WakeGOV.com - 85848  

I live in NC and I emailed Neuse River Golden Retriever Rescue.....


----------



## robinsegg26 (Nov 14, 2006)

k9rider said:


> ugh, i just looked and there's a 3yr old Golden there too...
> 
> WakeGOV.com - 85848
> 
> I live in NC and I emailed Neuse River Golden Retriever Rescue.....


Yeah i saw him too.. I emailed 
Neuse River  
Cape Fear
Triad golden rescue
Foothills Golden
and Copied Mary (Midlands Golden Rescue)

cute boy that they shaved down


----------



## k9rider (Dec 13, 2006)

robinsegg26 said:


> Yeah i saw him too.. I emailed
> Neuse River
> Cape Fear
> Triad golden rescue
> ...


ok, great. does anyone know if the shelter is answering their phones today??


----------



## robinsegg26 (Nov 14, 2006)

Yep. they are just busy.. i called a bit ago and hes still there. was picked up as a stray (this is the golden not the lab btw.. since we are posting on Karens post about the lab...  sorry!!)


----------



## Karen519 (Aug 21, 2006)

*Golden Ret. 3 yrs. old..*

No need to apologize.

I am so glad you found Cooker, Poor Skinny, 3 yr.

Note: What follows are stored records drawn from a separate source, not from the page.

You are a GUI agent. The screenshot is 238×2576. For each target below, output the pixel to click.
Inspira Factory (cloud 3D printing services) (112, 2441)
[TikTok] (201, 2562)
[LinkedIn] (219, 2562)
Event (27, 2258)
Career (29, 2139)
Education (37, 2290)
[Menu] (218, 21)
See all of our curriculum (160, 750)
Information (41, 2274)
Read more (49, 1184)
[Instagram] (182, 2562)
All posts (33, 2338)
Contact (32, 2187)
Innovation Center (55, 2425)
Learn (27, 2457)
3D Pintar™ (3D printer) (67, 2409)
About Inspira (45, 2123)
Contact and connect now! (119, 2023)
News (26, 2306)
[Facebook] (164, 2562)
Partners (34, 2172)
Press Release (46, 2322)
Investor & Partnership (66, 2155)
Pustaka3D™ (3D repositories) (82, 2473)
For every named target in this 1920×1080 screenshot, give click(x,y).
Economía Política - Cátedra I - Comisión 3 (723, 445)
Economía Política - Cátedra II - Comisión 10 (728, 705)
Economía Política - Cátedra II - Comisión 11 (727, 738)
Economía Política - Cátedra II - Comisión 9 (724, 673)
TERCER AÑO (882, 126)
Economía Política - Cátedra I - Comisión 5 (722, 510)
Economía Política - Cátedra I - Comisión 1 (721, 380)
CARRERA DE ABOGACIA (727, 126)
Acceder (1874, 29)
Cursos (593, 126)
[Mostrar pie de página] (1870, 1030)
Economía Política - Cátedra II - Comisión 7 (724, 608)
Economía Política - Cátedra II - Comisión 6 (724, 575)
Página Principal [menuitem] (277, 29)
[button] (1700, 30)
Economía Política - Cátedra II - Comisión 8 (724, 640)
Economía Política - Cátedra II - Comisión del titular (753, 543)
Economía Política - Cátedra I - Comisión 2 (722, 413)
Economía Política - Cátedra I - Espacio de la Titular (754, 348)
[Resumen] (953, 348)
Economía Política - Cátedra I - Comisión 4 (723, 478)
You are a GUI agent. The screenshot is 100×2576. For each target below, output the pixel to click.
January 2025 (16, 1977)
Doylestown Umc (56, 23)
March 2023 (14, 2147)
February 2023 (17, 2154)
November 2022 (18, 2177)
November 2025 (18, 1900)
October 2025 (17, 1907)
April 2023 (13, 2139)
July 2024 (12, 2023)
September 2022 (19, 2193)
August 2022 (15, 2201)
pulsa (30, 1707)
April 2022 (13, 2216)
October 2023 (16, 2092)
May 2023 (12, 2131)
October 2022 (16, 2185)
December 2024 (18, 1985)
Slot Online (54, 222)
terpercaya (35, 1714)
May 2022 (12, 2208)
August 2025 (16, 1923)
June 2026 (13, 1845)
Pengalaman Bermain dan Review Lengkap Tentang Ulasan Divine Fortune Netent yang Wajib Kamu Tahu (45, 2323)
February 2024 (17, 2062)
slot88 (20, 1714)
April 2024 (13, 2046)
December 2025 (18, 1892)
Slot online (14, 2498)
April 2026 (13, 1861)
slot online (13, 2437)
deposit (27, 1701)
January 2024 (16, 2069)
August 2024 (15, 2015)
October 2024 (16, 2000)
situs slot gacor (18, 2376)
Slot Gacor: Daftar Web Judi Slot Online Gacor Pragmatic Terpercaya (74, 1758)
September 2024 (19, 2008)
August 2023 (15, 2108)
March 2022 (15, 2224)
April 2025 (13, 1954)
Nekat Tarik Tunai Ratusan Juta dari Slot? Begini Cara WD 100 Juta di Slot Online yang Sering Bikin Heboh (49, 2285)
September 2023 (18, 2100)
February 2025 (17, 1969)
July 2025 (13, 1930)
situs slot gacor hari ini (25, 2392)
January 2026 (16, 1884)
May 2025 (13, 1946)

Old Golden Retriever, is there, too, and 
e-mailed rescues!

Copper, 8 mo. old Ylw. Lab and Cooker, is the 3 yr. old Golden Ret. -they both need saving.

I know a girl on Petfinder, Coberoni, that is a volunteer at this shelter.
If you need anything, e-mail me and remind me what you're e-mailing about and I will make sure she gets the msg., or you can private msg. her:

Petfinder.com forums :: Log in [ ]


----------



## k9rider (Dec 13, 2006)

my contact at Neuse River is on it....fingers crossed that something works out for Cooker!


----------